Bitcoin, the largest cryptocurrency by market capitalization, leaped 2,000 percent to above $19,000 in the 12 months through mid-December. The surge of interest spurred the world's largest futures exchange, CME, and its competitor, Cboe, to launch bitcoin futures in December as well.

Enthusiasts expected the derivatives products would pave the way for more institutional investor participation and even the launch of bitcoin exchange-traded funds later this year.

However, the U.S. Securities and Exchange Commission has asked companies to withdraw their applications for bitcoin ETFs. Trading volume in the CME and Cboe bitcoin futures also remains relatively low compared with other, more widely traded products.

Bitcoin has lost about half its value in just about two months and was trading near $10,000 Monday.
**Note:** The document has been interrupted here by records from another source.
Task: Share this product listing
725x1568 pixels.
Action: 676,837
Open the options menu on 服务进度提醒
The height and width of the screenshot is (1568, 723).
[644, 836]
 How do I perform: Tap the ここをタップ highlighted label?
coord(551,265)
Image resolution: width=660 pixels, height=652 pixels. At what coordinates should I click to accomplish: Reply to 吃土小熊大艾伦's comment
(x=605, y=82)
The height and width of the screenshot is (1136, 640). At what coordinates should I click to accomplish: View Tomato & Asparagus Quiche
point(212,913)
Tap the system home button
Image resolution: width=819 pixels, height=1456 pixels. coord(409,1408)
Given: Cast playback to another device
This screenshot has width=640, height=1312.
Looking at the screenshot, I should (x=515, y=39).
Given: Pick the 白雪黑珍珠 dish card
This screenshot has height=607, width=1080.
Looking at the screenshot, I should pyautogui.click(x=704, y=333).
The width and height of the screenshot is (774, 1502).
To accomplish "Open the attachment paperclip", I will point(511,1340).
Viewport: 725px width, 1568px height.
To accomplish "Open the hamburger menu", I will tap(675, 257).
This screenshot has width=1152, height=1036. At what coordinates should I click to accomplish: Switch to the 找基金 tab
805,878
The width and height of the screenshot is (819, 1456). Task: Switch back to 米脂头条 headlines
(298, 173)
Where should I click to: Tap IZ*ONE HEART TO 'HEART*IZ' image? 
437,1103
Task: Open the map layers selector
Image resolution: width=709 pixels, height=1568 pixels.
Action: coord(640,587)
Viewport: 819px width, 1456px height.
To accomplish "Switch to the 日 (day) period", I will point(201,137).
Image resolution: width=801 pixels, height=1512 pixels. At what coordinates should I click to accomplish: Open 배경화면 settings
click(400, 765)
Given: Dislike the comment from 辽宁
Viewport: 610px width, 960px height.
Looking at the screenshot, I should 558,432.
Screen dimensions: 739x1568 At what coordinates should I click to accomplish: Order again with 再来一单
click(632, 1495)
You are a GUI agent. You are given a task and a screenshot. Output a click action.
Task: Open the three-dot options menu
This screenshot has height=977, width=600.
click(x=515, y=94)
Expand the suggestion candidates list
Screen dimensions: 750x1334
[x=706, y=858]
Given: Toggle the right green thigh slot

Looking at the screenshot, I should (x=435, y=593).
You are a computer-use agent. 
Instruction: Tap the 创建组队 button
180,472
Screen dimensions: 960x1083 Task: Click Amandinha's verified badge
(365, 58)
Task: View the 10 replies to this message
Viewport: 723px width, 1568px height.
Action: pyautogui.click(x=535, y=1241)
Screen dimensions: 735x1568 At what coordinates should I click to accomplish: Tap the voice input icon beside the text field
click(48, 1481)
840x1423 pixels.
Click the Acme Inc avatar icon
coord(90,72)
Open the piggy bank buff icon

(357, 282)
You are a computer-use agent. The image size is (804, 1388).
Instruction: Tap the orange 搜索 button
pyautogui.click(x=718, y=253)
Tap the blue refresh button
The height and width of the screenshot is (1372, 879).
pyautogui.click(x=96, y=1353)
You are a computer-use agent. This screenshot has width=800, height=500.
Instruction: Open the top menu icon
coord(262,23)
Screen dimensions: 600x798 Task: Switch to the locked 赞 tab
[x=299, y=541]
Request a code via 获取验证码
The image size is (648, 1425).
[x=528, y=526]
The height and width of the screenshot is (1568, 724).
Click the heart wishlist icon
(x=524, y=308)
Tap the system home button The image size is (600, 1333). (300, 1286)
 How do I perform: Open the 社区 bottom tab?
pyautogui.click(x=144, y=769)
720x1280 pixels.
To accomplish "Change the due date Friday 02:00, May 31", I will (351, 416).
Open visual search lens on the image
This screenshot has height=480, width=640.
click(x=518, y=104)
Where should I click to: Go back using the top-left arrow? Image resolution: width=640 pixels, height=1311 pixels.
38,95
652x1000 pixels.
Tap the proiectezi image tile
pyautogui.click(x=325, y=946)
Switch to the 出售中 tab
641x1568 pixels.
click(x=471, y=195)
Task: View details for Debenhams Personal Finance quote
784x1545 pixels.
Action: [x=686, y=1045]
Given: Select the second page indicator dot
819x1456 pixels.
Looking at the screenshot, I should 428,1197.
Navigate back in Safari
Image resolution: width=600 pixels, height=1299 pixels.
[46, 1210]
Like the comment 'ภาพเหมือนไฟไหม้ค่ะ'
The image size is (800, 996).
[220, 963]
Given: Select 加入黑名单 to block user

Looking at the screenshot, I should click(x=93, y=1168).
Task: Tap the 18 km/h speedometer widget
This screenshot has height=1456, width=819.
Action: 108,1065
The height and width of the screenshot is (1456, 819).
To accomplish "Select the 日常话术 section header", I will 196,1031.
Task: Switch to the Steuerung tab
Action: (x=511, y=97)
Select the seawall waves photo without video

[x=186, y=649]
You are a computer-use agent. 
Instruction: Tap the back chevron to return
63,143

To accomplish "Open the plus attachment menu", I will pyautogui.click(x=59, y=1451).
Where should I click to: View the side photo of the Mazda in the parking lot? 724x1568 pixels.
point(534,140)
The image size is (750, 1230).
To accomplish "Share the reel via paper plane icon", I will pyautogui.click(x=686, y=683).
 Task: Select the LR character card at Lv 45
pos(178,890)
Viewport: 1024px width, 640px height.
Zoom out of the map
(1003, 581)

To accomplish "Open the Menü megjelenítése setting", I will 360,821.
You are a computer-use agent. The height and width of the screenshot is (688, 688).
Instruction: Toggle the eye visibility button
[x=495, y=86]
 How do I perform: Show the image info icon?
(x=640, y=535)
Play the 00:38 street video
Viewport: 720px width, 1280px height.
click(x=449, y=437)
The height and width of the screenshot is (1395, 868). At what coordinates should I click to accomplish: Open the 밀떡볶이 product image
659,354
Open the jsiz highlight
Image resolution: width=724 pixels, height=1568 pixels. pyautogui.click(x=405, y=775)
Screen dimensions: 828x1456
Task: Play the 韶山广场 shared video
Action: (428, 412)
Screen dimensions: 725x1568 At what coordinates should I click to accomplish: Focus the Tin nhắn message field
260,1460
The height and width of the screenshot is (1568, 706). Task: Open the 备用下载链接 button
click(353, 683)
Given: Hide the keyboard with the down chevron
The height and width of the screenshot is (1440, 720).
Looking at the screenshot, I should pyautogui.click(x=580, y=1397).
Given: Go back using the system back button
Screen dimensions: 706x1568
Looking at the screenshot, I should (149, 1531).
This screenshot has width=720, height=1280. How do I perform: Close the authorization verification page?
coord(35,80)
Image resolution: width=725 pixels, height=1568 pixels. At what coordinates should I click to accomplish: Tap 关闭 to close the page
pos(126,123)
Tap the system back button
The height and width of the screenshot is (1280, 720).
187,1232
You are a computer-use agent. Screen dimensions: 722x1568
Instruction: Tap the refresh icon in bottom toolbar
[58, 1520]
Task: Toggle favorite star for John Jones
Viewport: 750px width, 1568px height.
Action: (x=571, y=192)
BlackRock's Turnill expects cryptocurrencies will need to overcome significant challenges in order to gain wider appeal.

He noted the blockchain technology underlying cryptocurrencies would require a "massive shift" in software development for broad adoption. Regulators would likely need to play a major role in such a shift, Turnill said. He does expect a global regulatory framework on cryptocurrencies to emerge, potentially from a G-20 meeting set for March.

BlackRock had $6.28 trillion in assets under management at the end of December as the world's largest asset manager.